Trie is a former Little Rock restaurateur who set up an international trading business after Clinton was elected president. The report says that some of Trie's money -- although not necessarily the more than $1.2 million in contributions to the DNC and Clinton's legal defense funds with which he was involved -- was traced from Taiwan and Cambodia, but no further.
Sources said that a significant portion of the information on which the conclusions in the report are based comes from electronic intercepts of international phone calls or other communications obtained by the National Security Agency or from FBI counterintelligence wiretaps in this country. These were the parts of the report that were deleted or watered down from the initial draft, which was classified Top Secret/codeword.
For example, the report says "PRC officials discussed financing American elections through covert means" but gives no specifics about who, when or what was discussed. Some of this information was available in classified form, but officials said it would not prove a direct link between these individuals and specific contributions.
In another reference to what sources said is sensitive intelligence, the report says, "The committee has received information that Hsia worked with Ted Sioeng and John Huang to solicit contributions from Chinese nationals in the U.S. and abroad for Democratic causes." It is illegal for foreign nationals to give to U.S. political campaigns.
Until Trie returned to this country and appeared in court last week, all six of those cited in the report had either stayed abroad or declined to testify before the committee. In addition, the report noted that China "has denied the committee's request for assistance."
In brief form, the report summarizes previously reported information about how the Chinese developed a plan in 1995 to influence U.S. politicians. By 1996, it included efforts to make political contributions in congressional elections. In June 1996, the FBI warned six senators and congressmen that they might be targeted for Chinese contributions. The FBI informed two members of the National Security Council staff, but the information was not passed to Clinton, who later expressed public irritation at the lapse.

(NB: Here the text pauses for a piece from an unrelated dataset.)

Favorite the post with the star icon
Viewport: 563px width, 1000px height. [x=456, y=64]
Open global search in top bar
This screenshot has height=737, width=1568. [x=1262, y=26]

The Thompson report describes the Chinese plan as "a broad array of Chinese efforts designed to influence U.S. policies and elections through, among other means, financing election campaigns." The report says the information that the Chinese wanted to influence the 1996 presidential contest is "fragmentary" but cites no example.
In a summary, the report says: "Illegal foreign contributions were made to the DNC and . . . these contributions were facilitated by individuals with extensive ties to the PRC."
The report mildly criticizes the Justice Department for "a failure to share relevant classified information," as well as for delays and a lack of coordination between the FBI divisions and the Justice Department.
The report says the deletions by the U.S. intelligence agencies were justified to protect sources. "That protection is a legitimate concern," the report says, "but it has come at the cost of curtailing public knowledge and debate."